Critical information regarding overall survival of patients followed up long-term after these therapies is lacking.
Dr Kenneth Wang and colleagues from Minnesota evaluated the long-term survival of patients treated with photodynamic therapy.
The investigative team compared these with patients treated with esophagectomy.
The research team reviewed records of patients with high-grade dysplasia between 1994 and 2004.
|Overall mortality in the photodynamic therapy group was 9%|
Photodynamic therapy was performed 48 hours following the intravenous administration of a photosensitizer using light at 630 nm.
Esophagectomy was performed by either transhiatal or transthoracic approaches by experienced surgeons.
The investigators excluded all patients with evidence of cancer on biopsy specimens.
Vital status and death date information was queried using an institutionally approved Internet research and location service.
The team performed statistical analysis using Kaplan-Meier curves and Cox proportional hazards ratios.
The investigators identified a total of 199 patients.
The team treated 129 patients with photodynamic therapy, and 70 with esophagectomy.
Overall mortality in the photodynamic therapy group was 9% over a median follow-up of 60 months.

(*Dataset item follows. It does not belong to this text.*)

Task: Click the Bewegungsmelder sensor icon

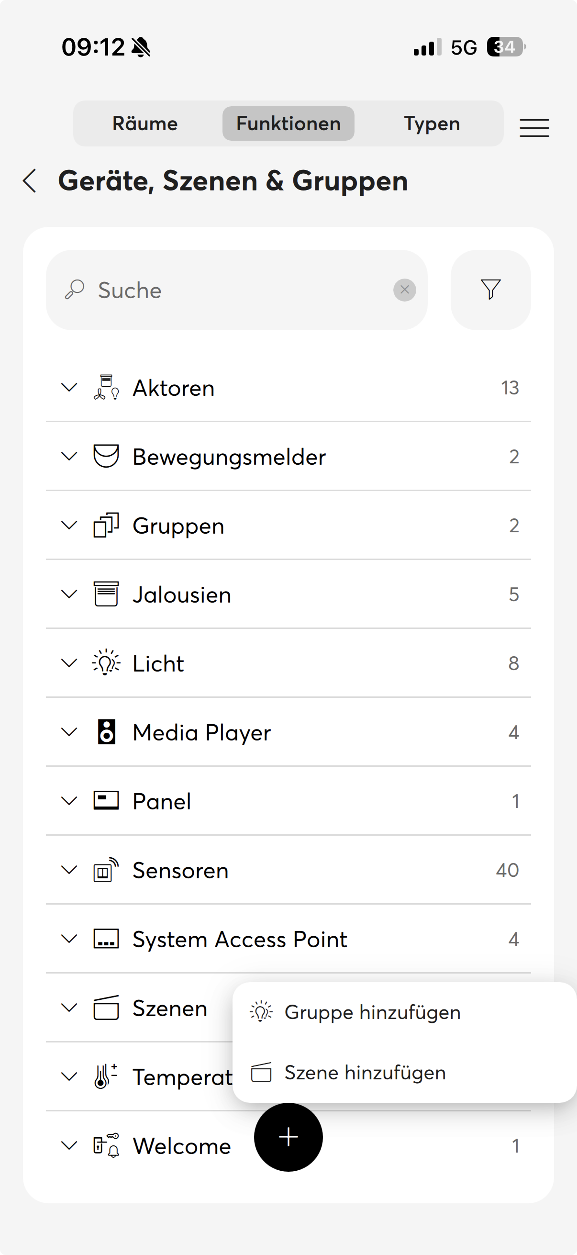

The investigators found that overall mortality in the surgery group was 9% over a median follow-up period of 61 months.
Overall survival was similar between the 2 groups.
The team noted that treatment modality was not a significant predictor of mortality on multivariate analysis.
Dr Wang's team concludes, "Overall mortality and long-term survival in patients with high-grade dysplasia treated with photodynamic therapy appears to be comparable to that of patients treated with esophagectomy."